§ TRECHO DA FONTE
------------------------

PIB chinês em alta e reuniões sobre o clima
O que significa o PIB chinês ter crescido 18,3% no primeiro trimestre? Sem dúvida, uma expansão econômica de dois dígitos é invejável. Mas, como mostra a Reuters, uma análise mais detalhada indica que ainda pode ser cedo para afirmar que a economia chinesa voltou ao nível pré-Covid-19. Esta análise da Caixin lembra ainda que a alta ficou levemente abaixo do previsto pelo governo central chinês e que esse crescimento não foi equilibrado. Vale considerar que a expansão do PIB conta com estímulos do próprio governo, mas Pequim acompanha com uma lupa os gastos públicos para evitar uma crise fiscal, conforme assinala o (South China Morning Post).

------------------------

§ ATIVIDADE A
Transcreva do trecho sobre o PIB chinês tudo o que vai de "PIB chinês em" até "China Morning Post).".
§ ATIVIDADE B
Responda com base no trecho sobre o PIB chinês:
(i) Quanto cresceu o PIB chinês no primeiro trimestre?
(ii) Segundo a análise da Caixin, como a alta ficou em relação ao previsto pelo governo central chinês?
(iii) O que Pequim quer evitar ao acompanhar os gastos públicos?
Os registros são um material independente do trecho sobre o PIB chinês.

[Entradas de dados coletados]
------------------------

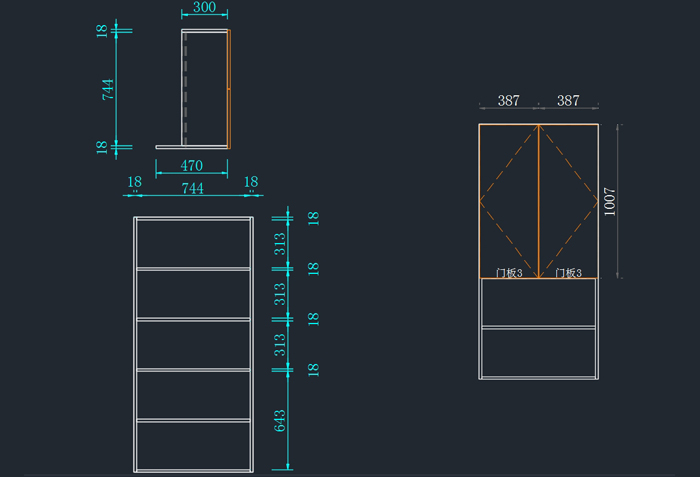700x477 pixels.
Task: Select the lowest 313 shelf spacing dimension
Action: pyautogui.click(x=280, y=344)
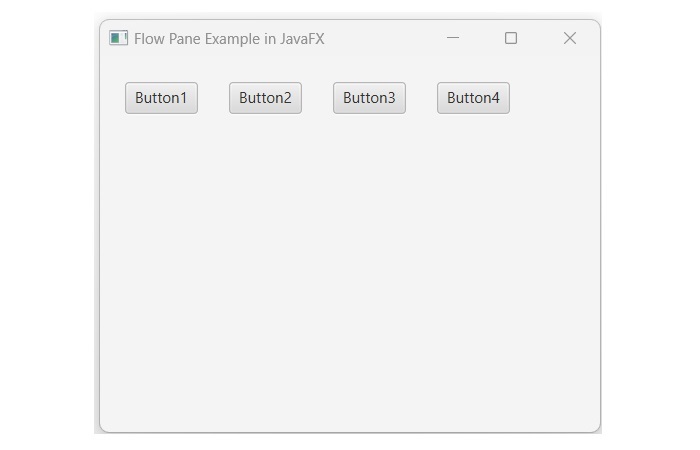The height and width of the screenshot is (450, 700).
Task: Click the empty pane area below the buttons
Action: pyautogui.click(x=350, y=270)
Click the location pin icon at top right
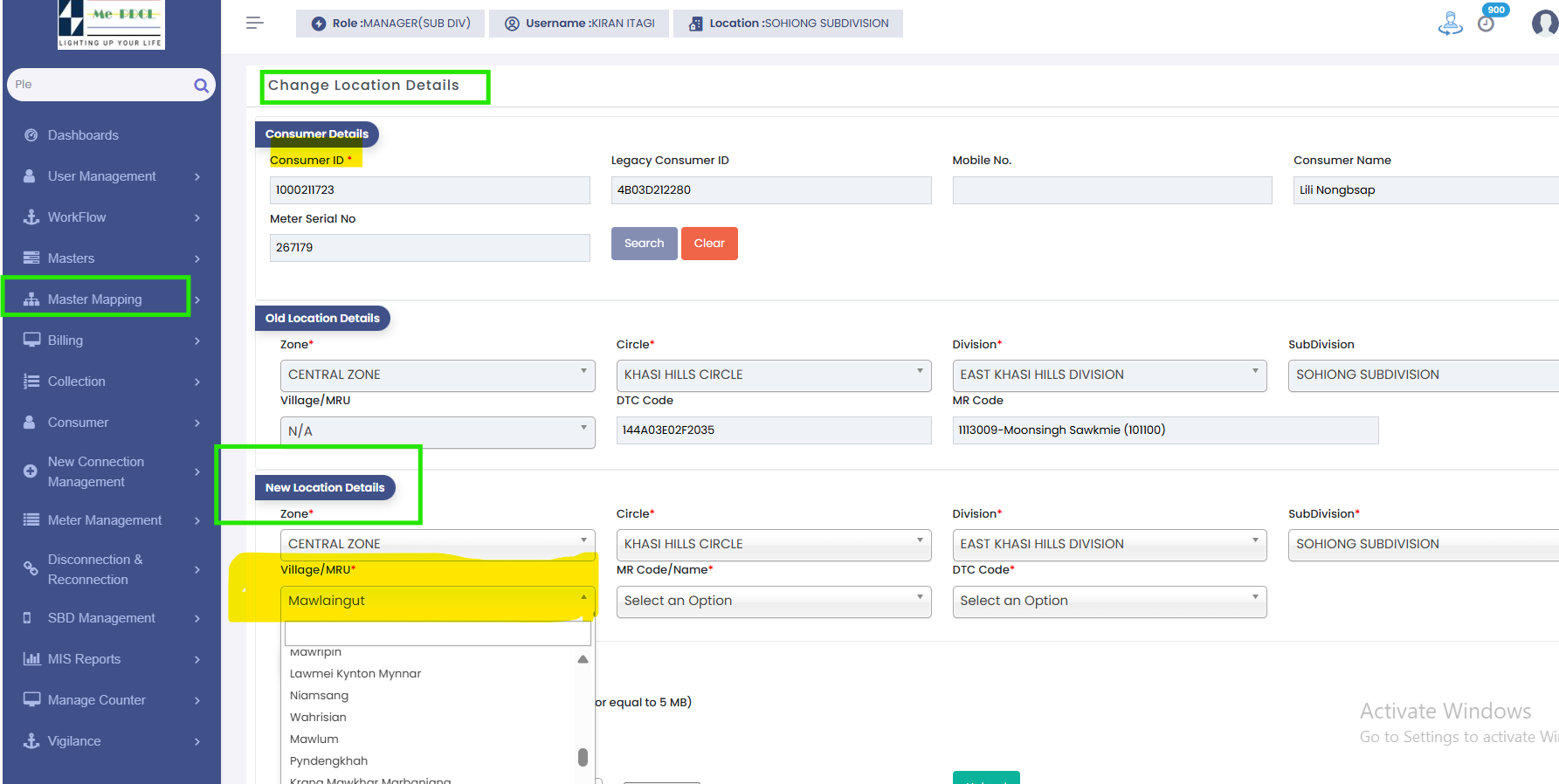The height and width of the screenshot is (784, 1559). click(1450, 24)
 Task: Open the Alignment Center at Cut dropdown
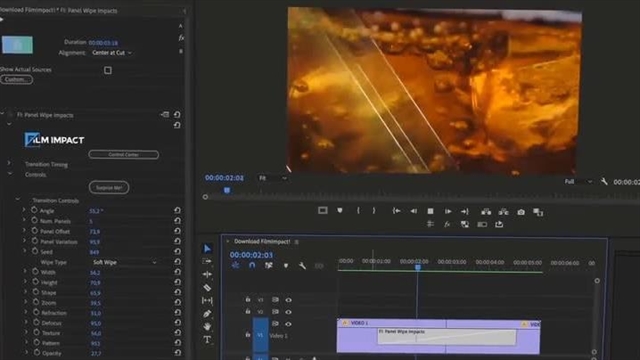112,53
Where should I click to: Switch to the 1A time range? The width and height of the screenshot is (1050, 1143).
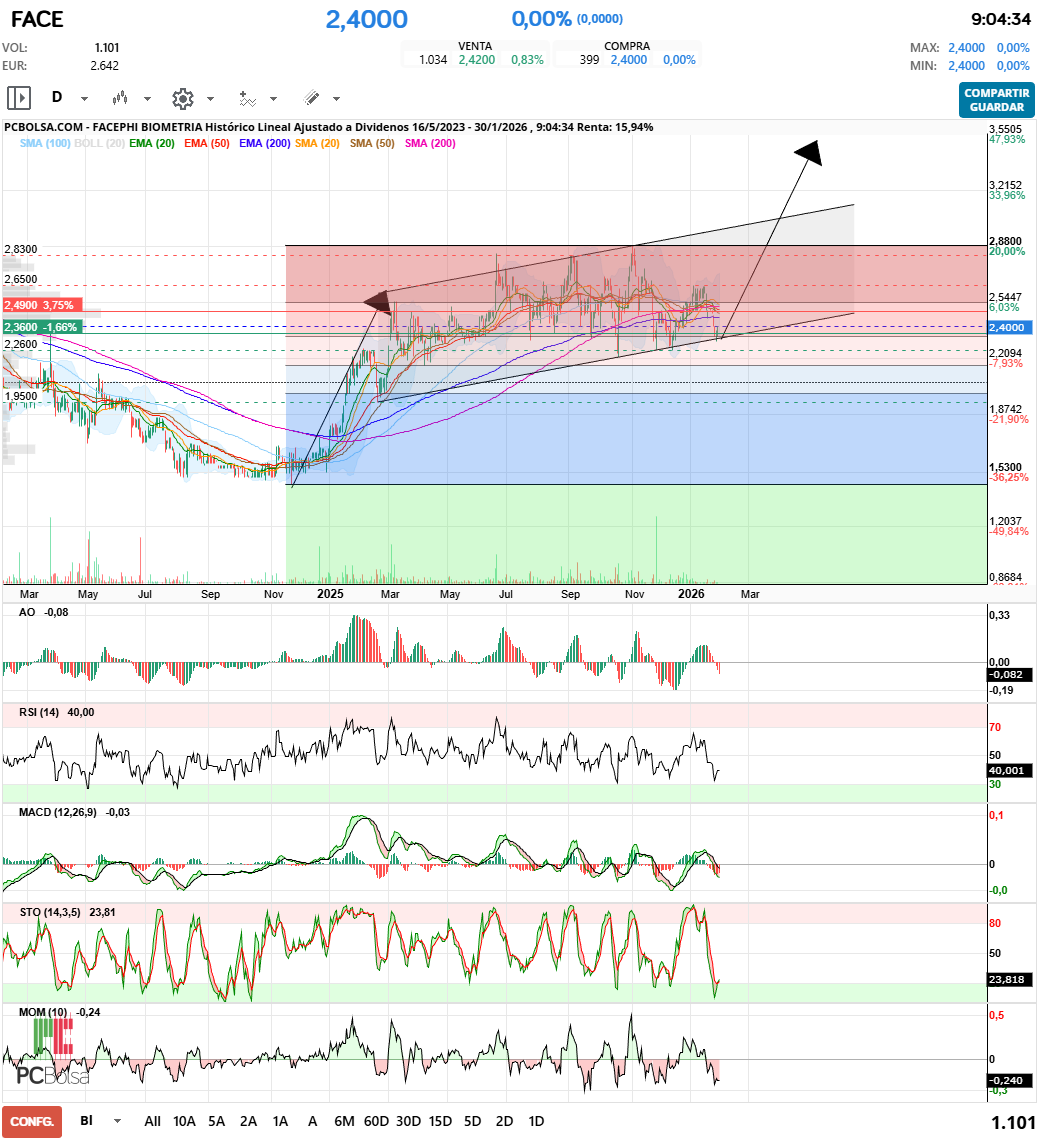280,1121
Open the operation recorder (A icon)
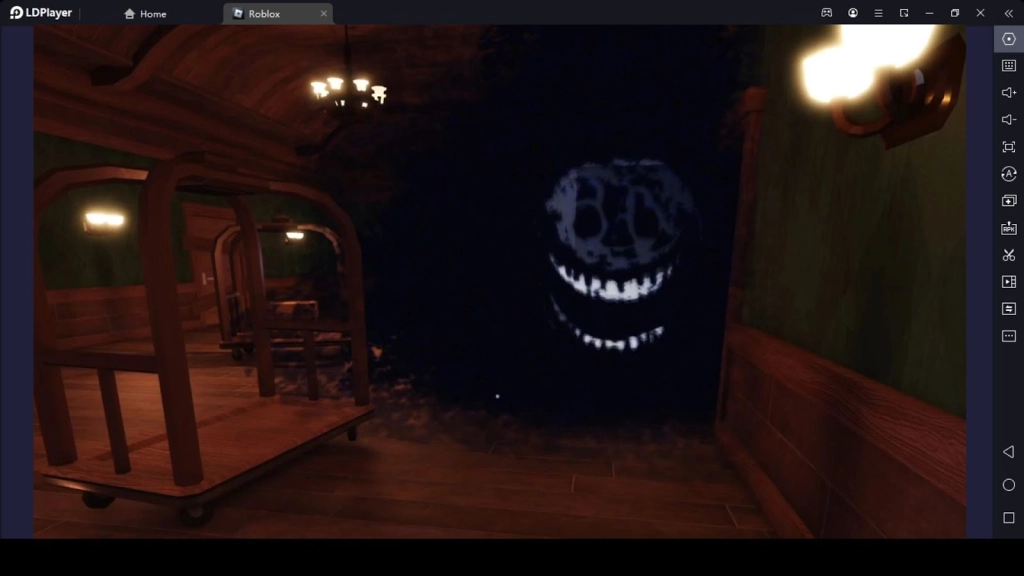The height and width of the screenshot is (576, 1024). [x=1008, y=174]
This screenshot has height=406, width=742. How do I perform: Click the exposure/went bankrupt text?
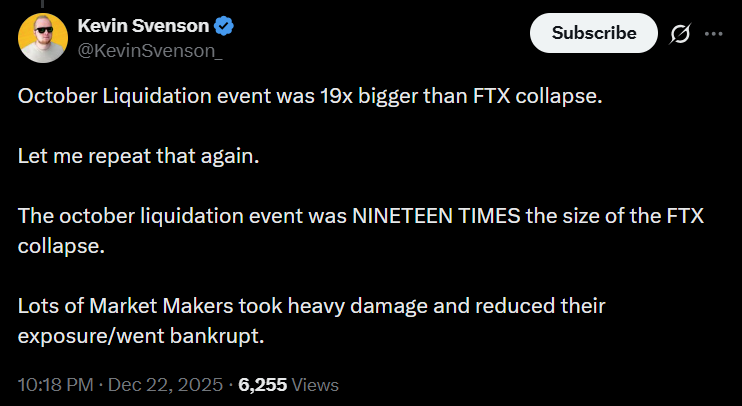point(141,335)
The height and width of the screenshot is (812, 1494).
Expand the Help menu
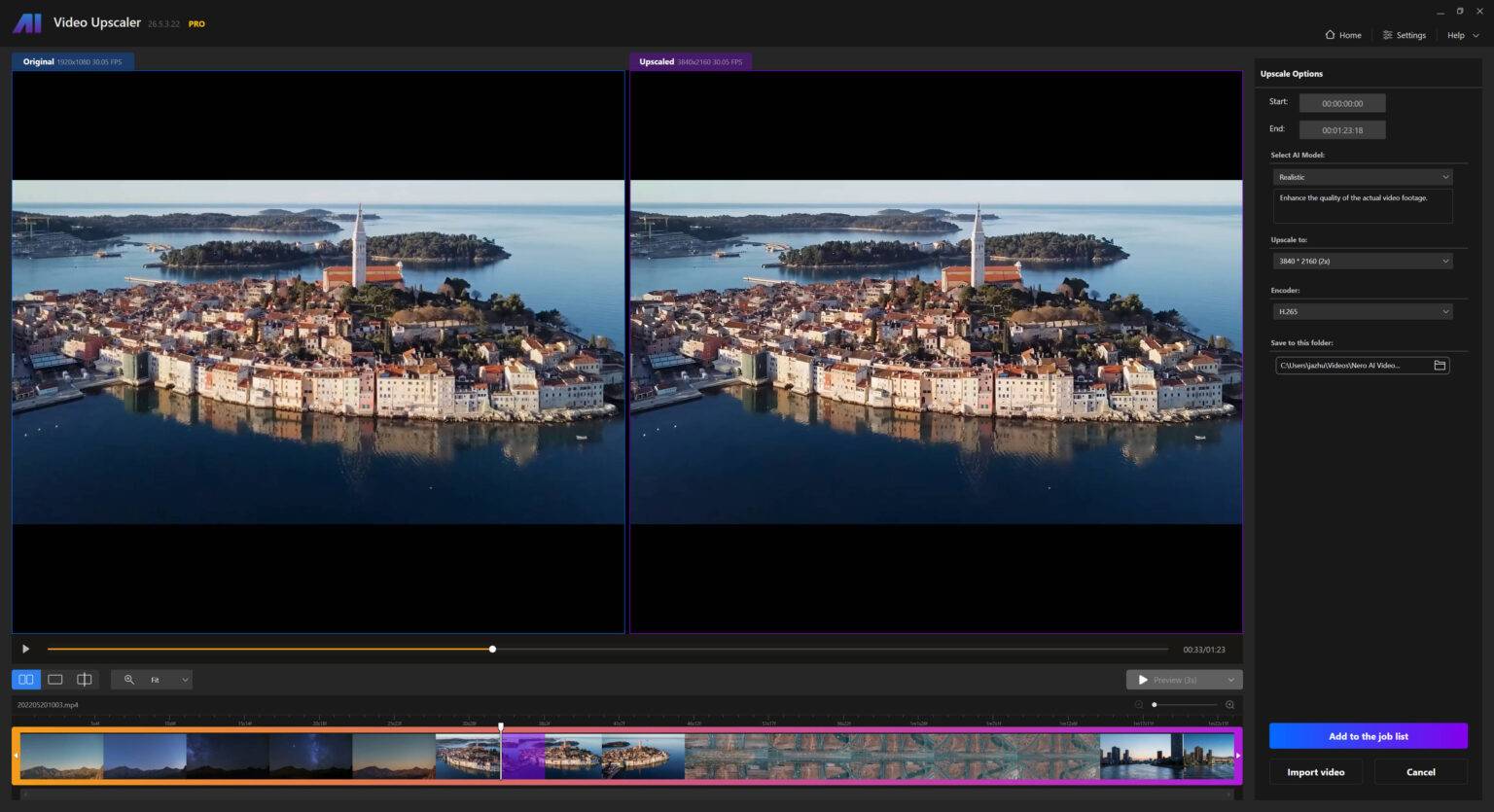coord(1462,35)
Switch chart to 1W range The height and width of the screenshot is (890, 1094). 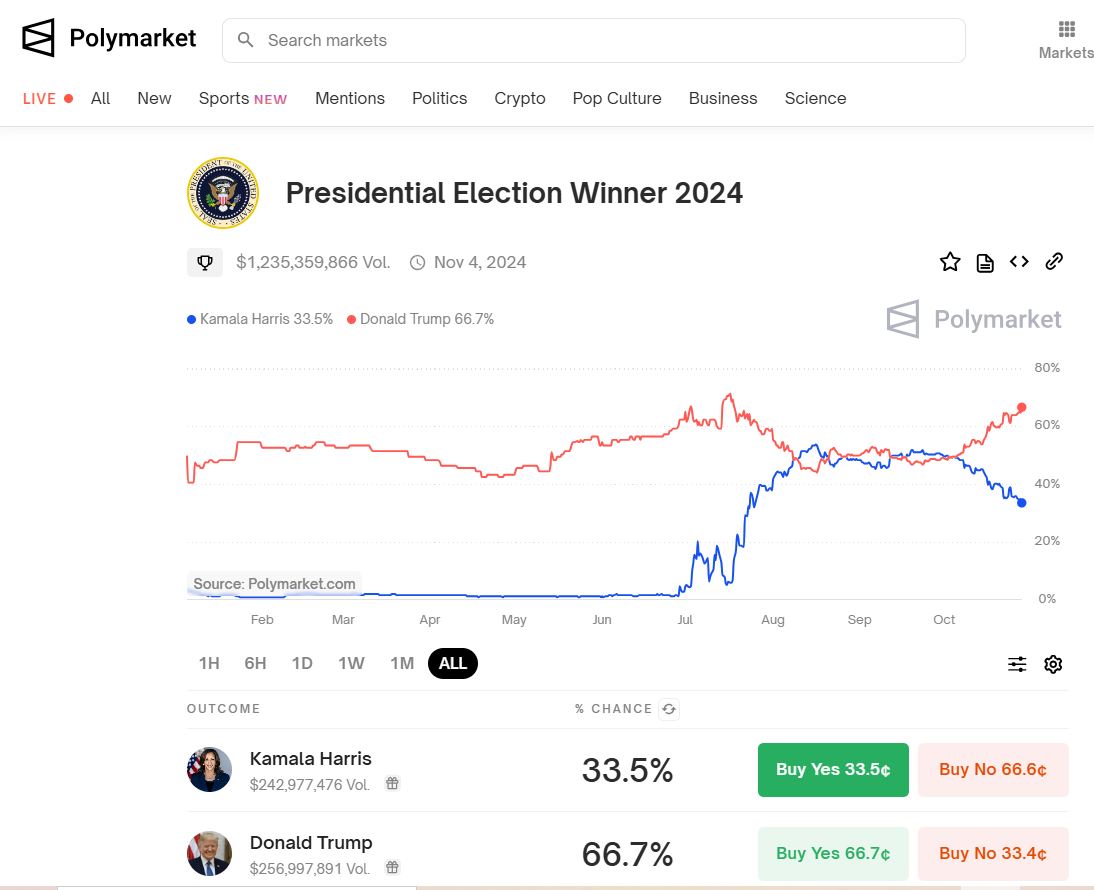point(351,663)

------------------------

§ RESPOSTA DO EXERCÍCIO A
PIB chinês em alta e reuniões sobre o clima
O que significa o PIB chinês ter crescido 18,3% no primeiro trimestre? Sem dúvida, uma expansão econômica de dois dígitos é invejável. Mas, como mostra a Reuters, uma análise mais detalhada indica que ainda pode ser cedo para afirmar que a economia chinesa voltou ao nível pré-Covid-19. Esta análise da Caixin lembra ainda que a alta ficou levemente abaixo do previsto pelo governo central chinês e que esse crescimento não foi equilibrado. Vale considerar que a expansão do PIB conta com estímulos do próprio governo, mas Pequim acompanha com uma lupa os gastos públicos para evitar uma crise fiscal, conforme assinala o (South China Morning Post).

§ RESPOSTA DO EXERCÍCIO B
(i) 18,3%.
(ii) Levemente abaixo do previsto.
(iii) Uma crise fiscal.